* Begin *

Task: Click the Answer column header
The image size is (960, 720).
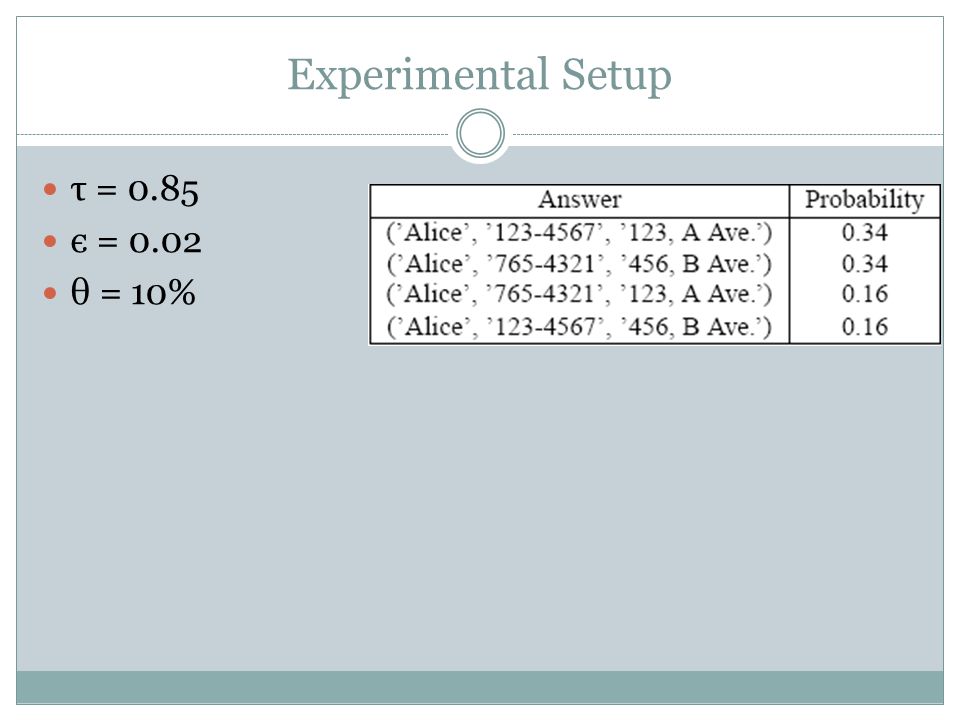Action: (580, 200)
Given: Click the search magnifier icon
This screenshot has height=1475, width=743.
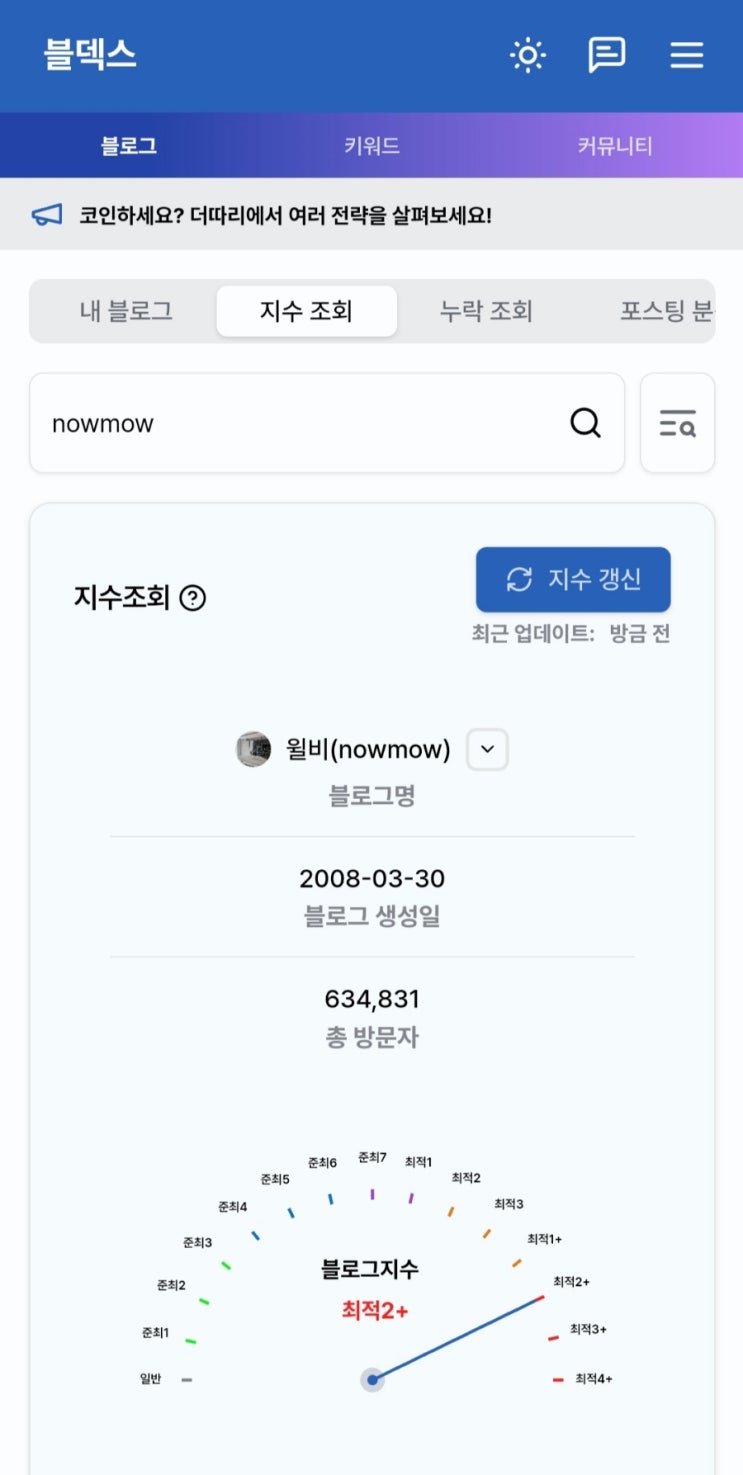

* End *

• _SHORT EXERCISE_:
Could you rewrite the records above with "Click" changed to "Tap" and everything else left as it is, leaving out the pictures?

• _RESPONSE_:
Task: Tap the Answer column header
The image size is (960, 720).
Action: (580, 200)
Given: Tap the search magnifier icon
This screenshot has height=1475, width=743.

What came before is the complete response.